Ces terrains alluviaux relativement filtrants sont alimentés à la fois par la nappe alluviale et celle de la craie dans des proportions différentes selon les saisons. Du fait de cette humidité des sols, ces terres ne peuvent pas être facilement mises en cultures : elles sont donc essentiellement occupés par des boisements (dans la tourbière), et des prairies mésohygrophiles et hygrophiles en périphérie. Celles-ci sont valorisées par la fauche et/ou le pâturage. Les prairies mixtes sont d’abord fauchées en juin, puis elles sont suivies d’un pâturage en été. Des vastes surfaces sont cependant exclusivement utilisées pour la récolte du fourrage.

Les prairies de fauche (alliances de l’Arrhenatherion elatioris et du Bromion racemosi) sont utilisées plus ou moins intensivement, notamment en fonction de leur inondabilité printanière. Certaines prairies ont été semées à des fins pastorales, notamment en Ray-Grass (Lolium perenne), ce qui réduit leur diversité végétale.

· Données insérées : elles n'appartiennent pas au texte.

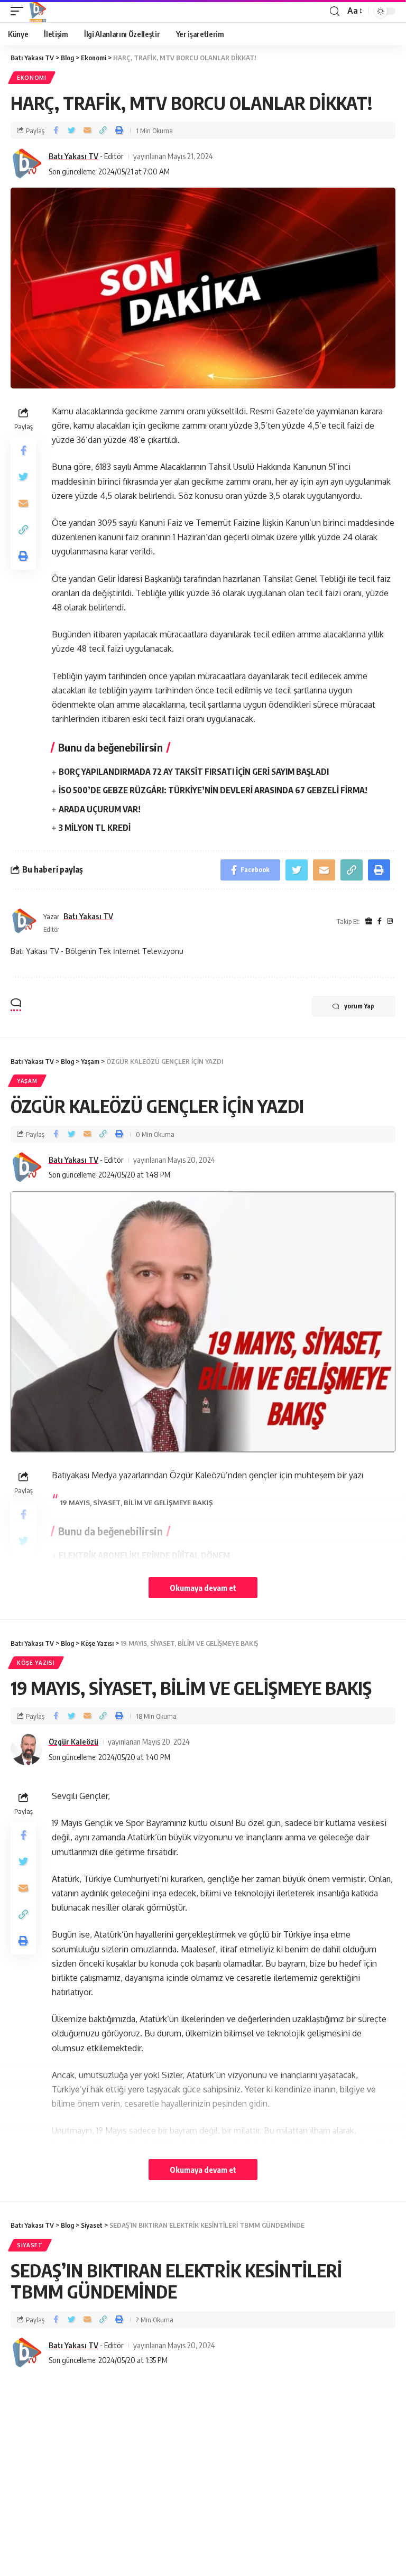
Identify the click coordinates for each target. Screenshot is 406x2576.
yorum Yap (359, 1006)
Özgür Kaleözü (73, 1741)
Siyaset (30, 2245)
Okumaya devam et (203, 1587)
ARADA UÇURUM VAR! (100, 809)
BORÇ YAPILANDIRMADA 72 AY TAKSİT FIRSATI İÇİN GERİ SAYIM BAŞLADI (194, 771)
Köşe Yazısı (36, 1663)
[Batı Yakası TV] (38, 11)
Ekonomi (32, 78)
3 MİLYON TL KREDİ (95, 827)
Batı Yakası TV (73, 156)
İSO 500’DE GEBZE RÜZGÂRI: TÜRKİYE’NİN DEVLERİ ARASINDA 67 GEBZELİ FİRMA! (213, 790)
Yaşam (27, 1081)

La Boucle d’Heurteauville recèle la vaste tourbière de la Harelle, deuxième tourbière alcaline de la région après le Marais-Vernier. Mais elle n’est pas seulement une tourbière alcaline : une tourbière acide ombrotrophe s’est développée en son centre, qui lui donne toute son originalité. Elle est principalement alimentée par les eaux de pluie (tourbière ombrophile). Sous la tourbière, la nappe de la craie est captive (sous pression) et ressort au niveau de quelques sources résurgentes. La nappe alluviale quant à elle n’atteint jamais le cœur de la tourbière. De même, l’eau libre de la Seine qui pourrait potentiellement remonter par les fossés, est bloquée par des clapets.

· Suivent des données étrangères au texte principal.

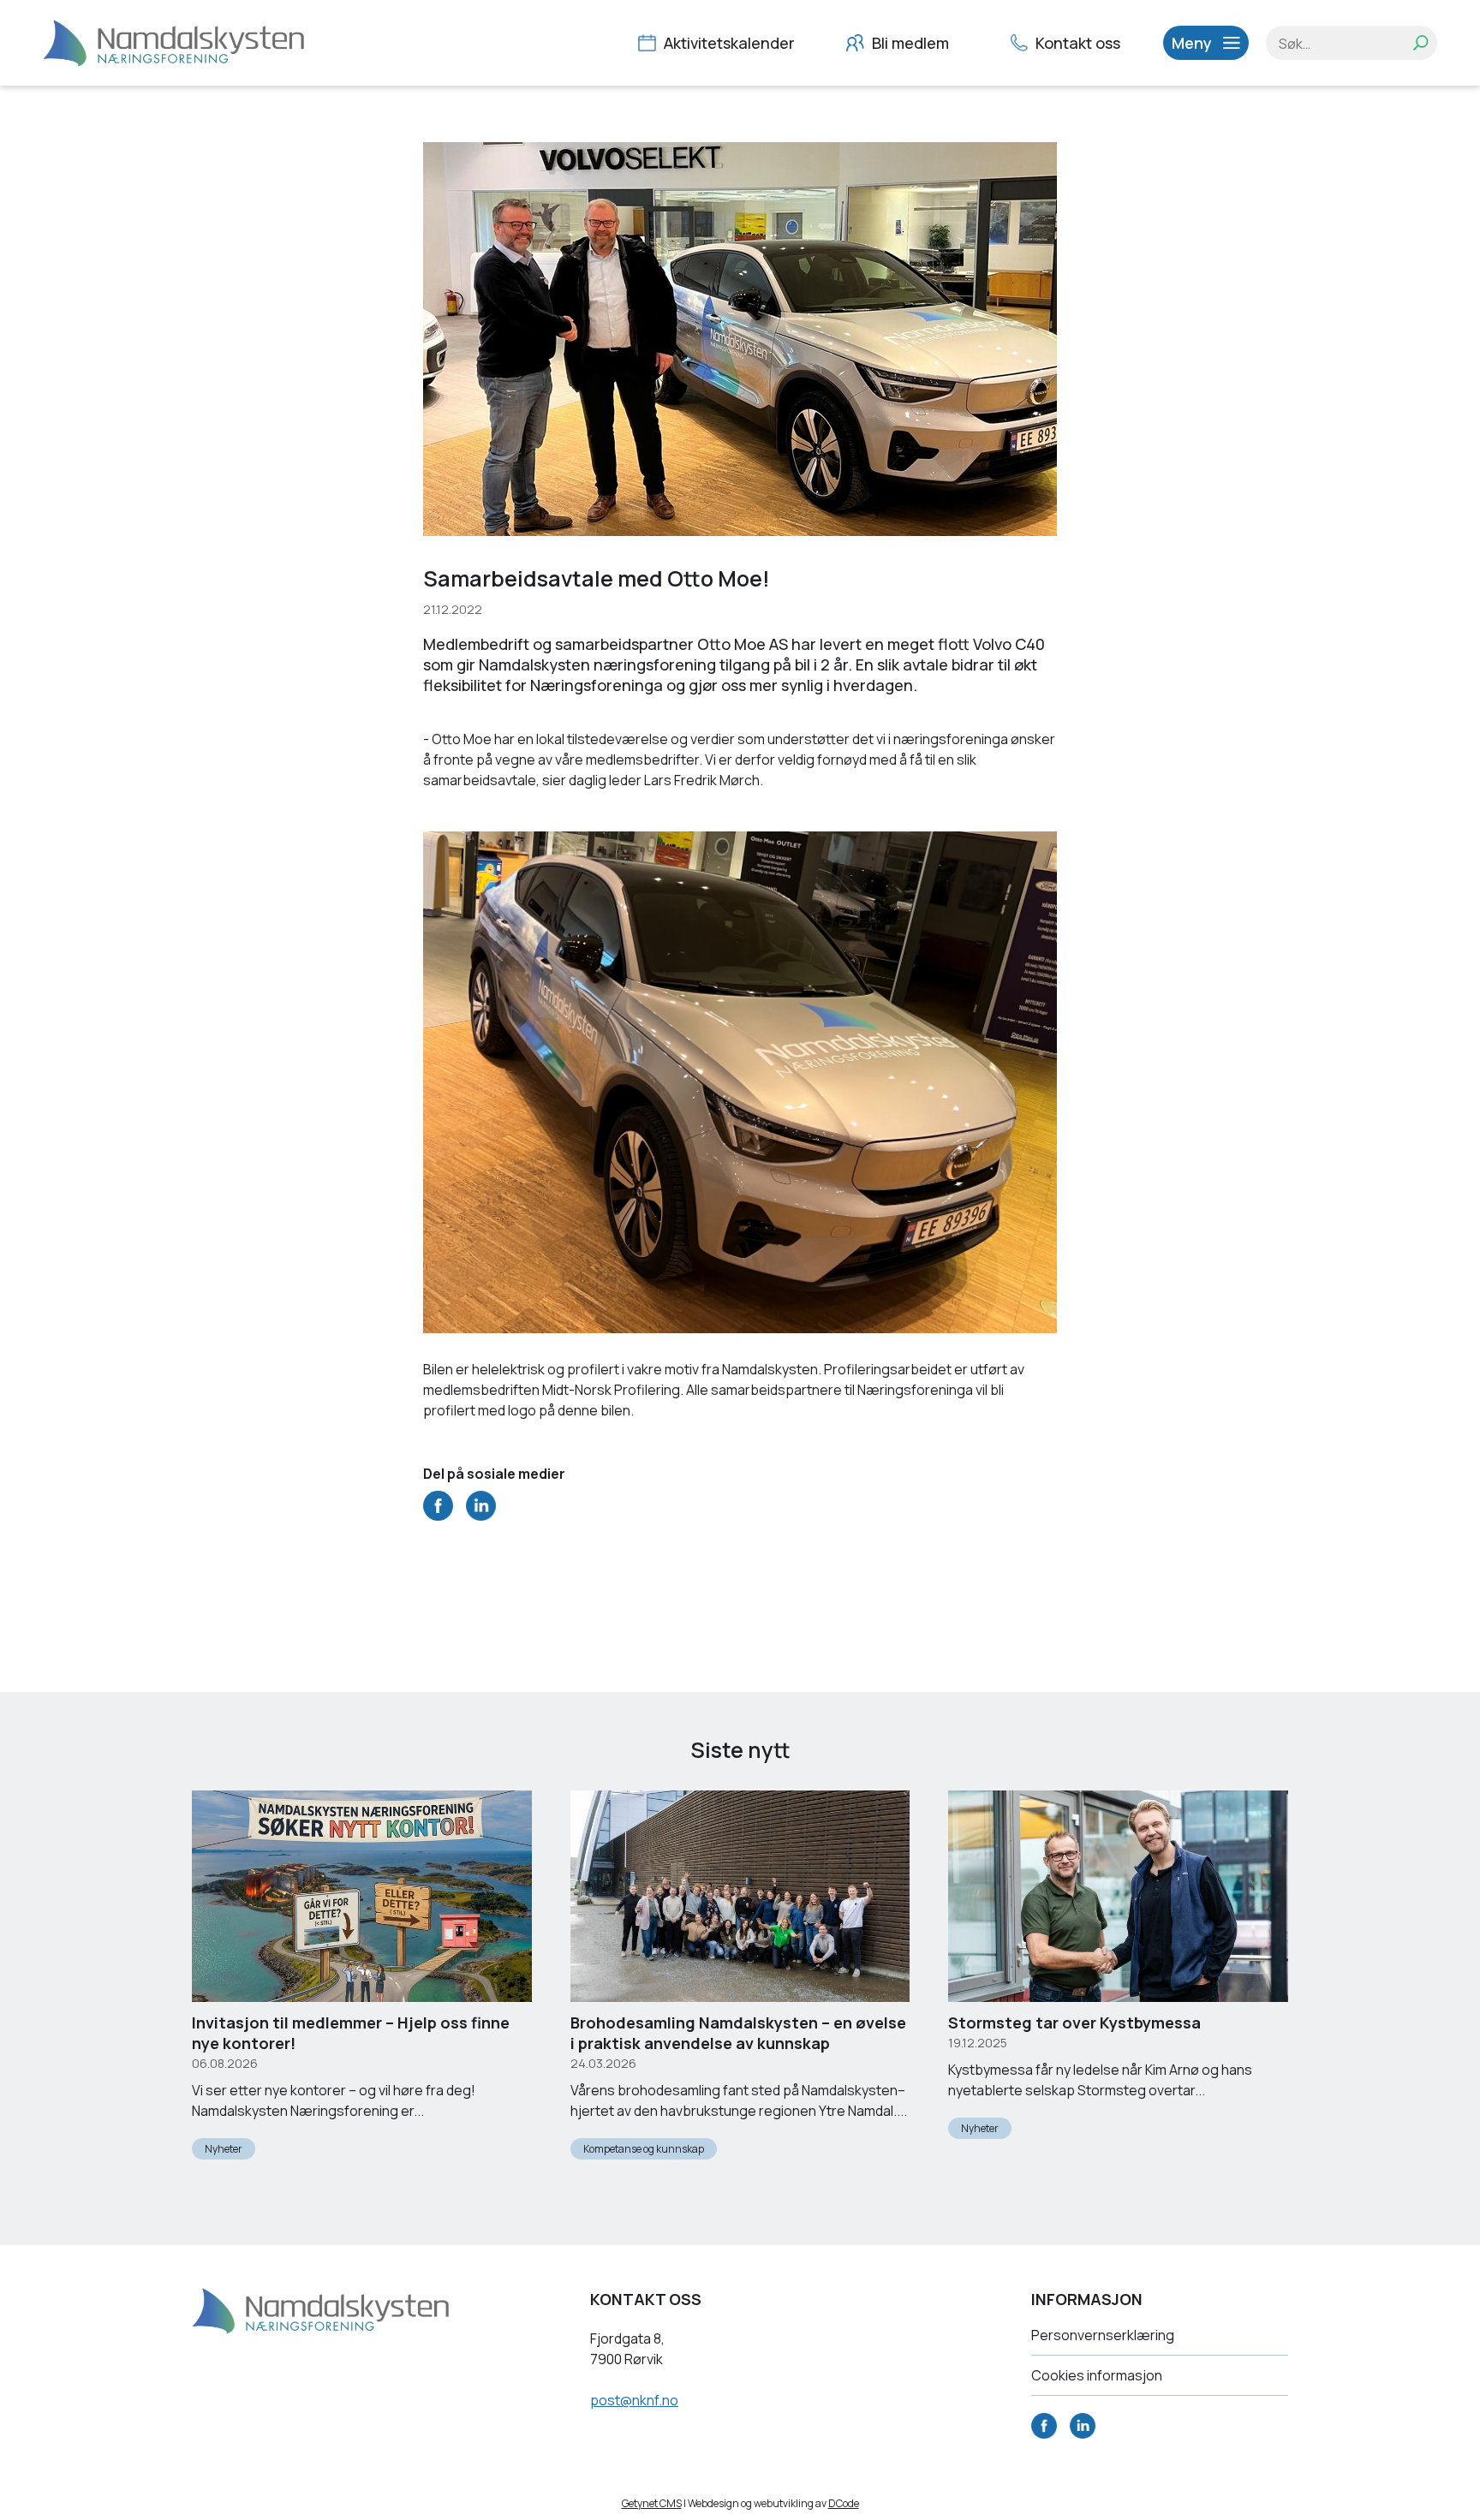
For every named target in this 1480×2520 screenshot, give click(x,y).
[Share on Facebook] (438, 1515)
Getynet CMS (652, 2503)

La tourbière d’Heurteauville est aujourd’hui essentiellement boisée. Les habitats dominants sont une imbrication de bétulaies tourbeuses, d’aulnaies-frénaies, de saulaies, de peupleraies, de mégaphorbiaies, de prairies et de landes maigres sur sols oligotrophes, de cariçaies, de roselières atterries. Les bétulaies pubescentes à sphaignes (Sphagno-Betuletum pro parte) couvrent de vastes surfaces.

L’utilisation pastorale ayant cessé depuis de nombreuses années, la végétation évolue globalement vers des milieux boisés de plus en plus denses.

Cependant, quelques secteurs plus humides encore ouverts abritent une végétation ouverte turficole (= qui vit sur la tourbe) particulièrement précieuse. Des fragments de landes à Ericacées subsistent avec le groupement à Callune (Calluna vulgaris) et Bruyère à quatre angles (Erica tetralix) (association du Calluno-Ericetum tetralicis).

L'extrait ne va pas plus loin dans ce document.